Michigan State plays #3 LSU on Friday, and if they and Duke both win, they’ll square off on Sunday, with a spot in the Final Four on the line.

Something tells me Green and Cook will have a little wager going on if that happens.


Jacob Evans III
University of Cincinnati

The Bearcats finished second in the American Athletic Conference, and grabbed a tournament spot after winning the conference tournament. They were the #7 seed in the South, but were upset by #10 Iowa in the opening round.

Damion Lee
University of Louisville

Louisville was a testament to the strength of the ACC, as they went 20-14, finished in a tie for sixth in the conference, won just a single ACC Tournament game, and still punched their ticket to the big tourney.

The #7 seed in the East, the Cardinals lost in the opening round to #10 Minnesota.

Missed the Tourney

Andrew Bogut
University of Utah

The Utes had a decent regular season, finishing 17-14 and third in the Pac-12. But they were bounced in the first round of the Pac-12 Tournament, and missed the call from the committee.

Steph Curry
Davidson College

Curry’s Wildcats had a decent season, finishing 24-10 and second in the Atlantic 10. But they lost early in the conference tournament and instead settled into the NIT, where they lost in the first round.

Marcus Derrickson
Georgetown University

The Hoyas went 19-14 and didn’t make much noise in the Big East regular season or tournament. They accepted an invitation to the NIT, where they lost to Harvard in the opening round.

Kevin Durant
University of Texas at Austin

Texas went 18-16 in a rather meh year, and ended up in the NIT rather than the NCAA Tournament. They won the first two rounds of the tournament, and face Colorado on Wednesday.

Andre Iguodala
University of Arizona

It was the definition of a mediocre year for Iguodala’s Wildcats, who finished just above .500 with a record of 17-15, and lost in the first round of the Pac-12 Tournament.

Damian Jones
Vanderbilt University

Not a great year for Jones’ squad, as they failed to win a single game in SEC conference play en route to a 9-23 record.

Kevon Looney

The Bruins are not the powerhouse they once were, as they finished seventh in the Pac-12, and went a meager 17-16 on the year.

Alfonzo McKinnie
University of Wisconsin - Green Bay

Green Bay went just 18-16, and finished fourth in the Horizon League.

Klay Thompson
Washington State University

Klay and Rocco will be sad by the Cougars’ season, as they went just 11-22 en route to an 11th place finish in the Pac-12.

Women’s Tournament

While the Warriors players are graduates of their alma mater’s men’s teams, some of their school’s women’s teams have been tearing it up this year. Let’s check out those still left in the tournament.

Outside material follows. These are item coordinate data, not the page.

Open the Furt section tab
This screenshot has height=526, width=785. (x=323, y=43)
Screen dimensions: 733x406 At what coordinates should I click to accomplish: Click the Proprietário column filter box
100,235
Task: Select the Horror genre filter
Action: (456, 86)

Damion Lee/Louisville: Louisville is a #1 seed and has breezed through #16 Robert Morris and #8 Michigan. They face #4 Oregon State on Friday.

Jordan Bell/Oregon: Oregon has been the most exciting team in the tourney, thanks to one Sabrina Ionescu, a triple-double machine and no-doubt top pick in the WNBA draft should she declare. The Ducks are a #2 seed, and dominated #15 Portland State and #10 Indiana in the opening rounds. They face #6 South Dakota State on Friday.

Kevon Looney/UCLA: Thanks to an upset, the Bruins are still alive. A #6 seed, UCLA beat #11 Tennessee in round one, before sneaking past #3 Maryland. They face perennial powerhouse #2 UConn on Friday, with a potential date against Lee’s Louisville squad waiting in the Elite Eight.